Beyond the Courthouse Walls
George’s heart for the local church has led him outside the courthouse. He supports house churches throughout India, both financially and legally. Not only has he sent more than 1,000 Bibles to them, he’s also provided legal awareness training to pastors and spoken on evangelism.
“I’ve been able to speak to 25,000 people from different professions and faiths about the need for evangelism in the workplace and about forming cell groups.”
As George relates, the cell groups are spinning off into bigger things. “I’m the legal adviser for a movement called Kingdom Human Resources Development Corporation. We’ve actually launched a company to place people trained in the Bible into non-Christian work settings.
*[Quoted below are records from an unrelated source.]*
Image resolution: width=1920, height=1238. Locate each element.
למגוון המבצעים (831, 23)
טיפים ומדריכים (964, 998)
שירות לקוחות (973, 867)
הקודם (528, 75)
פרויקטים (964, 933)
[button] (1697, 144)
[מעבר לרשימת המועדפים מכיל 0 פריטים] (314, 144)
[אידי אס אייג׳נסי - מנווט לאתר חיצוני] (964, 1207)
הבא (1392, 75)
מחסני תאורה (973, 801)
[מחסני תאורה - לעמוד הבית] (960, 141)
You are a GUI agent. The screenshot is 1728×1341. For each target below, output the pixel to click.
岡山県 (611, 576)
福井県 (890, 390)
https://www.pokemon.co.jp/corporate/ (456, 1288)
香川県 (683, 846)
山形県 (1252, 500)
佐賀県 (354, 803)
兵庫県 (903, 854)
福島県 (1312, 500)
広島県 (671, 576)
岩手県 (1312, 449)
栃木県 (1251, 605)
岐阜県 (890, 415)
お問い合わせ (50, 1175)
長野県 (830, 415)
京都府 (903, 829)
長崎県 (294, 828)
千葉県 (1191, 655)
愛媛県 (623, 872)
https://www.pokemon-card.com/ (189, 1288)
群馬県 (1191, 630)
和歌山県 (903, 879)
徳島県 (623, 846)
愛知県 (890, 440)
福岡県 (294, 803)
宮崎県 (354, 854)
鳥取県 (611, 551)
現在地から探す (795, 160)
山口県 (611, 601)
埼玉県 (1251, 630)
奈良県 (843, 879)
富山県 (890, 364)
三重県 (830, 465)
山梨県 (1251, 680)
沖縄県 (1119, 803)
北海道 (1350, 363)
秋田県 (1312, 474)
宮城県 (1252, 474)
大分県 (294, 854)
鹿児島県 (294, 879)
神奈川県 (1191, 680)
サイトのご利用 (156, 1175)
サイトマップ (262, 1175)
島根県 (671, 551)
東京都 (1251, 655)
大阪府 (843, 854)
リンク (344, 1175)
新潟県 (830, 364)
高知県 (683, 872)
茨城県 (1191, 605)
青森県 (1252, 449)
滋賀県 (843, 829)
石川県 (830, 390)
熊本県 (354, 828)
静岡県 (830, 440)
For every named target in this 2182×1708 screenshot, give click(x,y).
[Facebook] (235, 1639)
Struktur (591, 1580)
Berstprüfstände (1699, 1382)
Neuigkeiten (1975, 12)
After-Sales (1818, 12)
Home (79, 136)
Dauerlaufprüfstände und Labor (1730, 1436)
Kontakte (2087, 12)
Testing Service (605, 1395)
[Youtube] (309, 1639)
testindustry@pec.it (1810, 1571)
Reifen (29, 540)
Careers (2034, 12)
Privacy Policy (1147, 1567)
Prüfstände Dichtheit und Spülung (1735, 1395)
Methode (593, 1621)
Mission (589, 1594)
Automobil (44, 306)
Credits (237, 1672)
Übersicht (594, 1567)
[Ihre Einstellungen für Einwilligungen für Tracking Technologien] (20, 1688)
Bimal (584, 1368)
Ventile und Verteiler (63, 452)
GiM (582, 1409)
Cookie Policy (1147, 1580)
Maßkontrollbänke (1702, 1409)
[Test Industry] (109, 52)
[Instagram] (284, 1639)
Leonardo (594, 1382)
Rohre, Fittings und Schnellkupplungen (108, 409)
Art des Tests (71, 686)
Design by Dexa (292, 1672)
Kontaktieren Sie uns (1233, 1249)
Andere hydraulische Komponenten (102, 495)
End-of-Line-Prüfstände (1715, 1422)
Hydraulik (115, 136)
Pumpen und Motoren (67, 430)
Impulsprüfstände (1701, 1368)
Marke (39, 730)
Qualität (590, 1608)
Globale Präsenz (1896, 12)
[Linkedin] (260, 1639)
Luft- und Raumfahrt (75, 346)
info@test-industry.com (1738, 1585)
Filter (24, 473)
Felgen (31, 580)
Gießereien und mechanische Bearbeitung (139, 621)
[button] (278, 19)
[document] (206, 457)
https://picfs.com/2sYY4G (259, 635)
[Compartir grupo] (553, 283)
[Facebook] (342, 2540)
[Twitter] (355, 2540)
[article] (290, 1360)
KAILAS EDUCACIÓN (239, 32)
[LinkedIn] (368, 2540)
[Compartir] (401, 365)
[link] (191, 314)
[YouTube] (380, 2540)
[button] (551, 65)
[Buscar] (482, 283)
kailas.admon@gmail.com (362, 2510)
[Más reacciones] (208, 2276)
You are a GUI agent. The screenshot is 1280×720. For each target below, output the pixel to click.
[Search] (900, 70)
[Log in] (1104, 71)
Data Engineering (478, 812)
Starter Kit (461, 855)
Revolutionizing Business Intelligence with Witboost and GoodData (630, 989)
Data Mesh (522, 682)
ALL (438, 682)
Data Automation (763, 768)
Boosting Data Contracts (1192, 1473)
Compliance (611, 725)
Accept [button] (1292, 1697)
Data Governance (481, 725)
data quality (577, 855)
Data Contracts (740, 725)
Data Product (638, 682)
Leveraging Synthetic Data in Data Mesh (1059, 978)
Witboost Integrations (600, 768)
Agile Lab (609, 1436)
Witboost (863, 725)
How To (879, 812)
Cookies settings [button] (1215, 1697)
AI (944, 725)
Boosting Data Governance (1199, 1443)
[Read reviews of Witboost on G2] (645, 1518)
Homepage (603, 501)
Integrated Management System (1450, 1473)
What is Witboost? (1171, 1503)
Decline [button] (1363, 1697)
To date, we have placed more than 300 people.”
Living a Life of Integrity
In a country where bribes and other dishonest practices are commonplace, George faces daily situations that challenge his honesty and integrity.
“I was called to negotiate and settle a dispute and was asked to forget my client and be silent in court the next day. Though I didn’t know it, there was a camera in the room, and I was recorded saying, ‘I will not be able to do this. Sorry, I am a Christian.’”
In Indian courts, lawyers are paid for being silent, shifting loyalties and passing on briefs. “That’s why honesty is the greatest challenge in my profession,” he says.
Taking a stand hasn’t been easy for George or his family. He’s had to tell his wife to remove all photographs of their child from social media, fearing abduction. His telephone has been tapped without authorization, and he’s found listening devices in his office.
“Yes, I really face risk here, but God has used me,” he says.
Through his practice, George has helped families, who came seeking divorce, leave wanting reconciliation instead. He also desires to provide legal help to inmates seeking a fair trial.
“I want a team of people who can give legal aid to prisoners who can’t afford it,” he says. “I also want to be a resource for any Christian organizations and pastors needing legal help with civil laws and other issues.”
The growth may be slow, but George is thankful for those who have helped make it possible. “I am very grateful for my Haggai International sponsors. My Haggai Leader Experience has not gone to waste. Very steadily, it is reaping results.”